青い春-4
「何がおかしいのさ」
「いや、お前、馬鹿だろ」
「何でよ」
ムッとした私とは正反対に、少し笑いが治まったナオは優しい瞳でこちらを見た。
「だってさ、お前、『俺の隣』っていう特等席に常にいるのにそんなこと思ってたのかよ」
「…普通自分でそれを言う?」
「いやいや、まぁ、それは置いといてもさ、俺は嬉しいぜ、お前がここにいること。世界中の誰もが仮にお前が生まれたことを祝福しなくても、俺は祝福するよ。
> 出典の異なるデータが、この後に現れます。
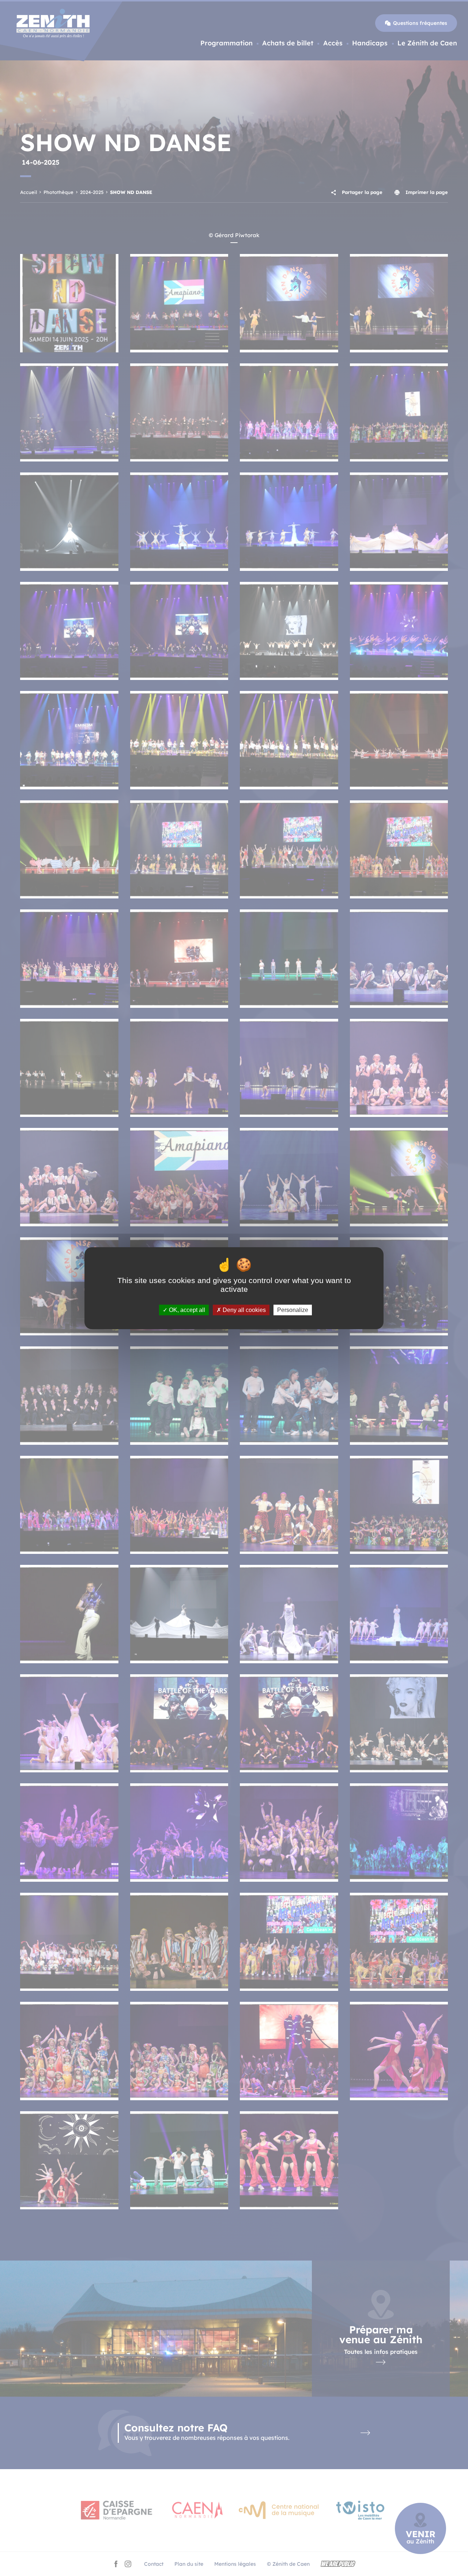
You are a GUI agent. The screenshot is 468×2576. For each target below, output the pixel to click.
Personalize (292, 1309)
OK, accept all (186, 1309)
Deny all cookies (243, 1309)
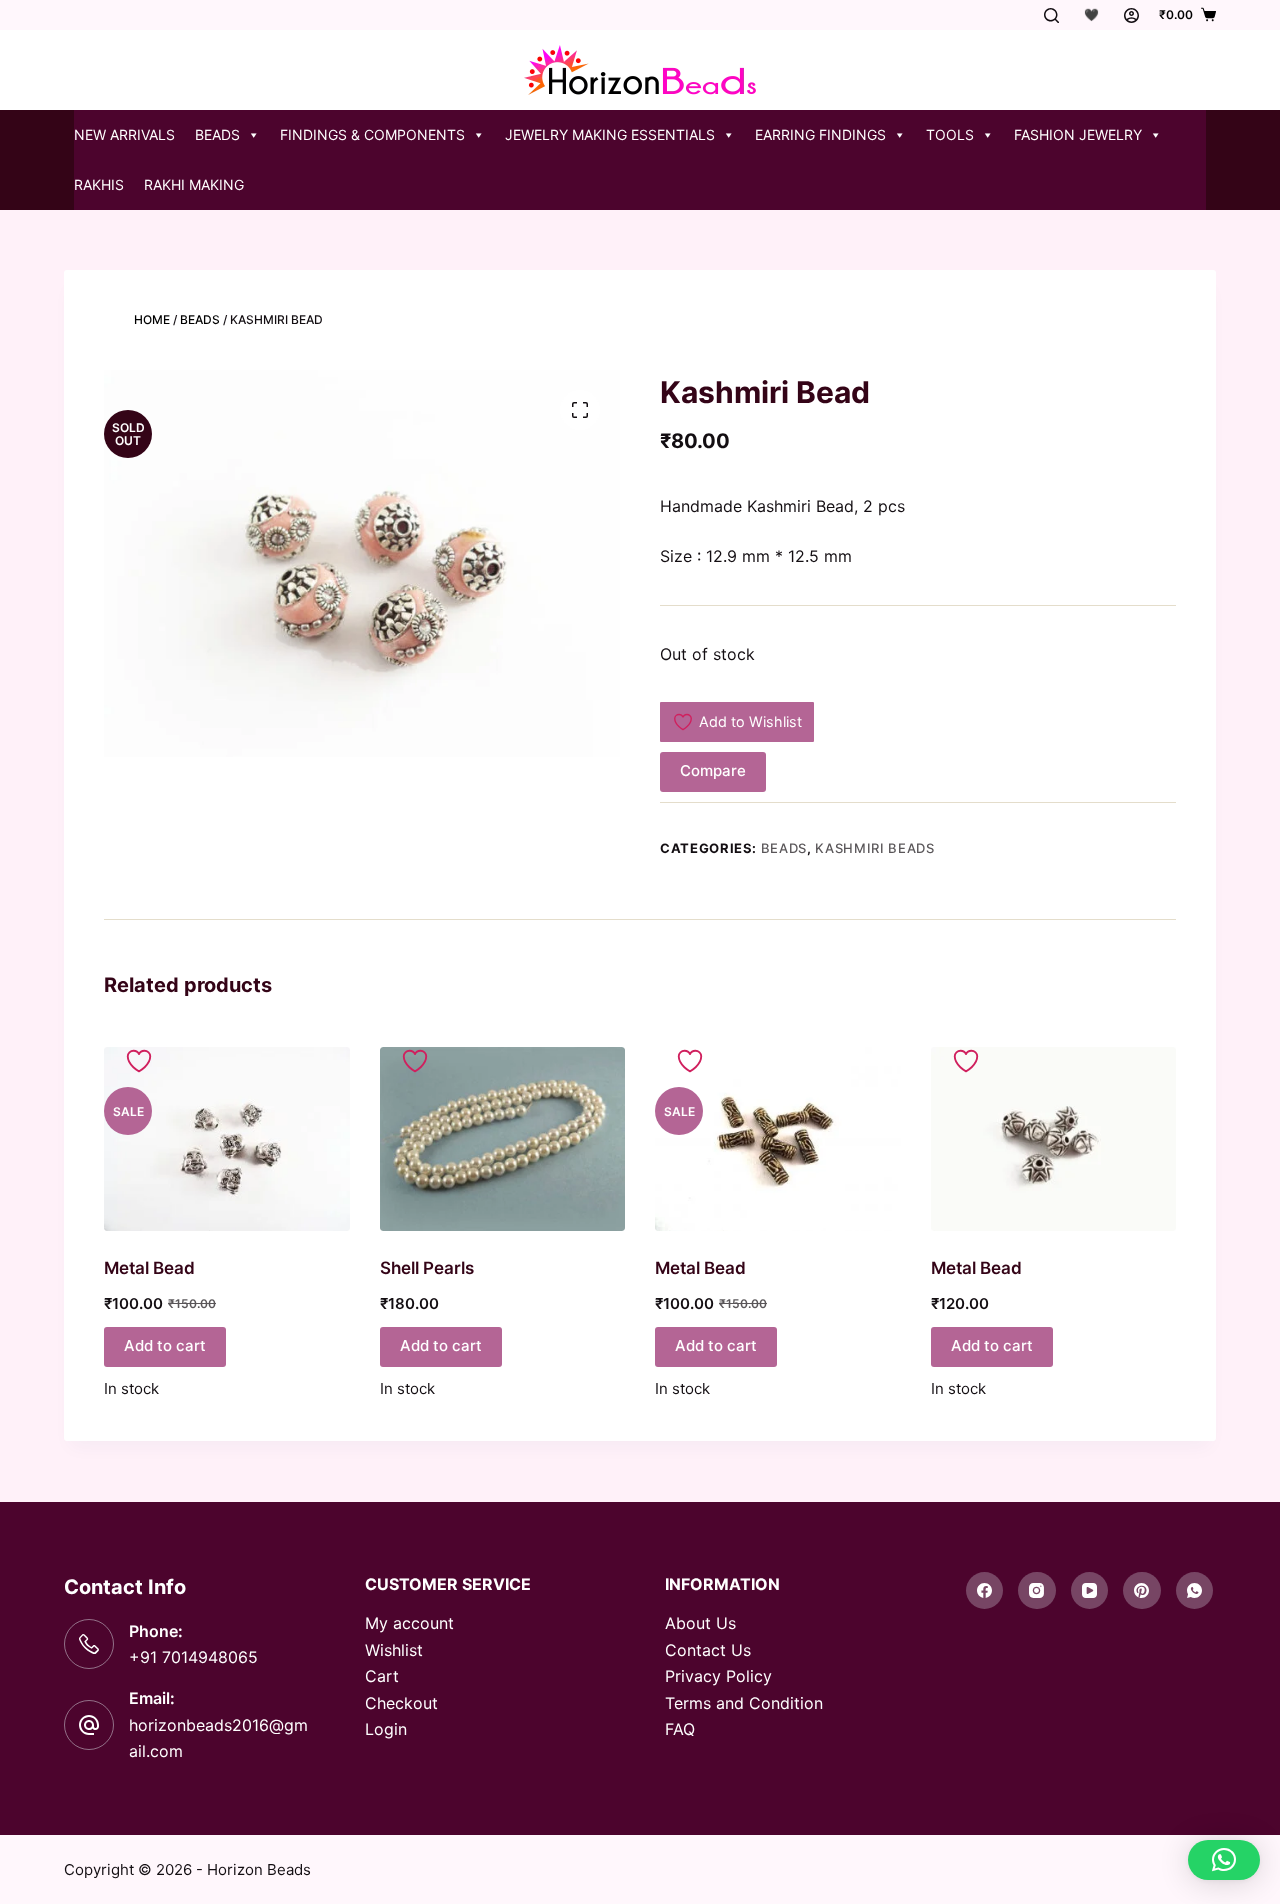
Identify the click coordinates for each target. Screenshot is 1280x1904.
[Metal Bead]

『サチ、生まれてきてくれてありがとう』ってな」
ナオの言葉と優しい眼差しで、また涙が出てきた。
「…ありがと。すごい嬉しい」
「だろ?居場所だろーが生まれた意味だろーが、そんなモン俺が作ってやるよ。居場所は『俺の隣』だろ?意味は…、『俺の支え』かな?」
「『支え』って?」
「いつもサチには助けてもらってるからな。お前は気付いてないかもしんないけど、お前がいるだけで十分俺は救われてるんだよ」
知らなかった。普段ナオがそんな風に思ってたなんて。
私はここにいていいんだ。そう思っていいんだ。
ナオの言葉で、また救われた気がした。
「サチ、ちょっと待ってな。今荷物取ってくるから。送ってくわ」
「えっ、悪いって」
「いーんだよ。誕生日プレゼントだとでも思っとけ」
「…じゃあ、ありがとう」
そう言うとナオは満面の笑みを見せてその場を去った。
ココアはもう冷たくなってたけど、何だか温かい気がした。
──27日。
ナオはその日、私にプレゼントをくれた。
小さなクマのぬいぐるみのキーホルダー。「淋しくなったらそれを俺と思え」と笑って言ってたナオの顔が子供っぽくて可愛かったことは、ナオには内緒にしておこう。